ISLAMABAD: Over 200 security forces personnel were killed in several militant attacks in Pakistan’s southwestern Balochistan province this year, Chief Minister Sarfraz Bugti said on Sunday. 

Balochistan, Pakistan’s largest province by since yet its most backward by almost all social and economic indicators, has suffered from a bloody separatist insurgency for decades launched by ethnic Baloch militant groups. The most prominent among them is the Balochistan Liberation Army.

These militant outfits accuse the military and federal government of denying the local Baloch population a share in the province’s mineral wealth, charges Islamabad denies. 

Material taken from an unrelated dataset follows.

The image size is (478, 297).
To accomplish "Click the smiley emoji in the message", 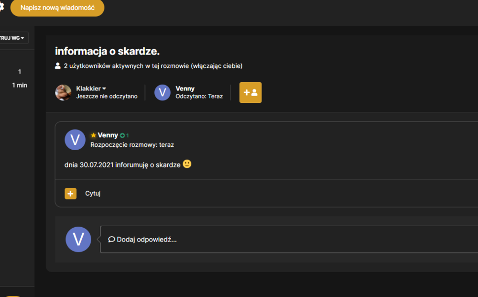I will [x=187, y=164].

“We have lost [in one year] 205 security forces personnel, including paramilitary, uniformed, police, levies, and along with that, there are six officers,” Bugti told reporters during a press conference. 

The chief minister said Balochistan had witnessed 900 militant attacks throughout the year, adding that the number of civilian casualties was recorded at 280. 

Bugti said security forces had also launched thousands of intelligence-based operations in 2025 against militants. 

“Out of those, the terrorists who have been killed so far, that is 760,” he said. 

TWELVE MILITANTS KILLED IN KALAT 

Separately, the Pakistani military’s media wing said on Sunday that security forces had killed 12 “Indian-sponsored militants” in Balochistan’s Kalat district on Dec. 6. 

It said the militants belonged to Indian proxy “Fitna al Hindustan,” a term the military uses frequently to describe ethnic Baloch militant groups who demand independence from Pakistan. Islamabad accuses New Delhi of arming and funding these separatist groups, charges India has always denied.

“Weapons, ammunition and explosives were also recovered from the terrorists, who remained actively involved in numerous terrorist activities in the area,” the ISPR said. 

Balochistan, which borders Afghanistan, has seen a surge in militant attacks in recent months. Pakistan’s military said on Saturday that security forces had killed five militants in the Dera Bugti area of the province.